### SELECTED EXCERPT

★ ★ ★ ★

Apparently changing the annotation nginx.ingress.kubernetes.io/ssl-passthrough from "True" to "False" solved it.
Probably has to do something with ssl termination in NGINX and not in the apache.

★ ★ ★ ★

### EXERCISES
a) Using the excerpt about the ssl-passthrough annotation, decide whether each statement agrees with it. Answer yes or no, and quote the words that decide it.
(i) The fix was to switch the ssl-passthrough annotation from "False" to "True".
(ii) The writer links the problem to SSL termination in NGINX rather than in Apache.
(iii) The writer is certain about the cause.
b) Reproduce word for word the stretch of the excerpt about the ssl-passthrough annotation from "Apparently changing the" through "in the apache.".

★ ★ ★ ★

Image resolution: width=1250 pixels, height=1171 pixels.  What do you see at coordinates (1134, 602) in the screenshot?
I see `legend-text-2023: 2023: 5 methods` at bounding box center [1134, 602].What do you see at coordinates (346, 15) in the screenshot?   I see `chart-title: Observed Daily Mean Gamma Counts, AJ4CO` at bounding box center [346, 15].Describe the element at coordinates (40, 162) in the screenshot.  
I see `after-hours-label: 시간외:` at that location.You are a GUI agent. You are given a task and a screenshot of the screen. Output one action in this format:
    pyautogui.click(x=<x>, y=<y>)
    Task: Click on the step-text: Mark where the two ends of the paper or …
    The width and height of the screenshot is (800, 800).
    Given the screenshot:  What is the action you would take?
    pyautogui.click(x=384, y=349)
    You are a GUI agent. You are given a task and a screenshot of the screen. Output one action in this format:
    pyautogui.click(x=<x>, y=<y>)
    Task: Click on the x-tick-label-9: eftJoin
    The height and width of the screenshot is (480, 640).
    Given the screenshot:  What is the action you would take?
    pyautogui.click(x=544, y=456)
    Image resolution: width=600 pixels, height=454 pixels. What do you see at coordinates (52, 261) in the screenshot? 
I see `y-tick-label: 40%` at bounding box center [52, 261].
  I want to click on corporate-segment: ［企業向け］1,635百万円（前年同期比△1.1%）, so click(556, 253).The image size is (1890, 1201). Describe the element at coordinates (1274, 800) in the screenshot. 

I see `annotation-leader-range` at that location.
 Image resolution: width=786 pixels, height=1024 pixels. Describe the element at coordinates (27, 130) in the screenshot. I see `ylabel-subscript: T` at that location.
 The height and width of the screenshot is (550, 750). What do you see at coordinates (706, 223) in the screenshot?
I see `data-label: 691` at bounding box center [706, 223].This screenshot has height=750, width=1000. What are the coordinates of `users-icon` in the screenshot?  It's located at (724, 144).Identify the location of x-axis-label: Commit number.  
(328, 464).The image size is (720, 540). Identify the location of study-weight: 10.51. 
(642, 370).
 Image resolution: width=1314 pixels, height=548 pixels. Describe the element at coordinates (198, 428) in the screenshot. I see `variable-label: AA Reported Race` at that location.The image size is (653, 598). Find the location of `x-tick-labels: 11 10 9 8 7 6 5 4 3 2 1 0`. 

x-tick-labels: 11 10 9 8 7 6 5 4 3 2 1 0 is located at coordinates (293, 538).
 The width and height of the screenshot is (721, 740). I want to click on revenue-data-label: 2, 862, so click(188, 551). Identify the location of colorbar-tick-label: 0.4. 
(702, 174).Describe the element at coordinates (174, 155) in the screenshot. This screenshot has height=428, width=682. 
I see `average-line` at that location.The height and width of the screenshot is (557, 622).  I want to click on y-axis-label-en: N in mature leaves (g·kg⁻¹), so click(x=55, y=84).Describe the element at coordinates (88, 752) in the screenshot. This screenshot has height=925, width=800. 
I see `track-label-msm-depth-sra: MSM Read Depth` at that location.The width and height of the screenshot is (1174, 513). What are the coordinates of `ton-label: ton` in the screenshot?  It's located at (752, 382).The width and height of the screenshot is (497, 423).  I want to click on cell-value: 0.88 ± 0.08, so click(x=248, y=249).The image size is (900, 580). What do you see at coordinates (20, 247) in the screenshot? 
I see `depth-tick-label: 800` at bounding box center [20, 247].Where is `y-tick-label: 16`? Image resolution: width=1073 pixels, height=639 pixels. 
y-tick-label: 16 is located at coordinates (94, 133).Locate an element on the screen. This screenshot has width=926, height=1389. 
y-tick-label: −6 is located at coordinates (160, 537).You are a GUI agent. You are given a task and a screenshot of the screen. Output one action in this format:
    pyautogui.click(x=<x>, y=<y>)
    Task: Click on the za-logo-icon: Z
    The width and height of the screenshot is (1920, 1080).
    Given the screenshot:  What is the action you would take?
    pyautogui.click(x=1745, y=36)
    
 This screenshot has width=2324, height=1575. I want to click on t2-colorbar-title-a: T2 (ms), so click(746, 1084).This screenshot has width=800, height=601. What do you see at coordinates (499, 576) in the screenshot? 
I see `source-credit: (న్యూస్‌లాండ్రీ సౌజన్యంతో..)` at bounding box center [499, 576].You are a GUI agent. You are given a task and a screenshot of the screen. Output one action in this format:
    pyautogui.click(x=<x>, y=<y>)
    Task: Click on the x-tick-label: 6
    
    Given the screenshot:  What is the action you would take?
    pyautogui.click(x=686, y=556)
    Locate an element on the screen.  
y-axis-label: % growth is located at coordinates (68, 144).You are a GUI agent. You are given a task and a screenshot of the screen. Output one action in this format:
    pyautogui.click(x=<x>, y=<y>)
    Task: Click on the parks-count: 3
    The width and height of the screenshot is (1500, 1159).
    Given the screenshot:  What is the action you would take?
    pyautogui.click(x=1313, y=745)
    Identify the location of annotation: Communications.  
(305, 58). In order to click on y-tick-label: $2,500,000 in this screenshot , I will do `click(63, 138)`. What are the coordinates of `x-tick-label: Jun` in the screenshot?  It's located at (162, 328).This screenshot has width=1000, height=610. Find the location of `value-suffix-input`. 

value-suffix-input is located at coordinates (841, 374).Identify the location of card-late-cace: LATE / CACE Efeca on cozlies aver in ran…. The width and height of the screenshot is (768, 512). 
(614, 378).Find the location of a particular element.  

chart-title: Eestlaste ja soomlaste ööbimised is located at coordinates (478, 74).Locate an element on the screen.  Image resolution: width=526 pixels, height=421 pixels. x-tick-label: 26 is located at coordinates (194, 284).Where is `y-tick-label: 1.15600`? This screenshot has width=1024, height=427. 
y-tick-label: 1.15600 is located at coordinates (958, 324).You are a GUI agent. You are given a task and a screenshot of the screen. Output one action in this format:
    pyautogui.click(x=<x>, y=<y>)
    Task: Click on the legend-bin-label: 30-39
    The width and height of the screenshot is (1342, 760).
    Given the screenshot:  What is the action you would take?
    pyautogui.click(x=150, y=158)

★ ★ ★ ★

### TASK-BY-TASK ANSWERS
a)
(i) No: "changing the annotation nginx.ingress.kubernetes.io/ssl-passthrough from "True" to "False" solved it"
(ii) Yes: "has to do something with ssl termination in NGINX and not in the apache"
(iii) No: "Probably has to do something with ssl termination in NGINX"

b)
Apparently changing the annotation nginx.ingress.kubernetes.io/ssl-passthrough from "True" to "False" solved it.
Probably has to do something with ssl termination in NGINX and not in the apache.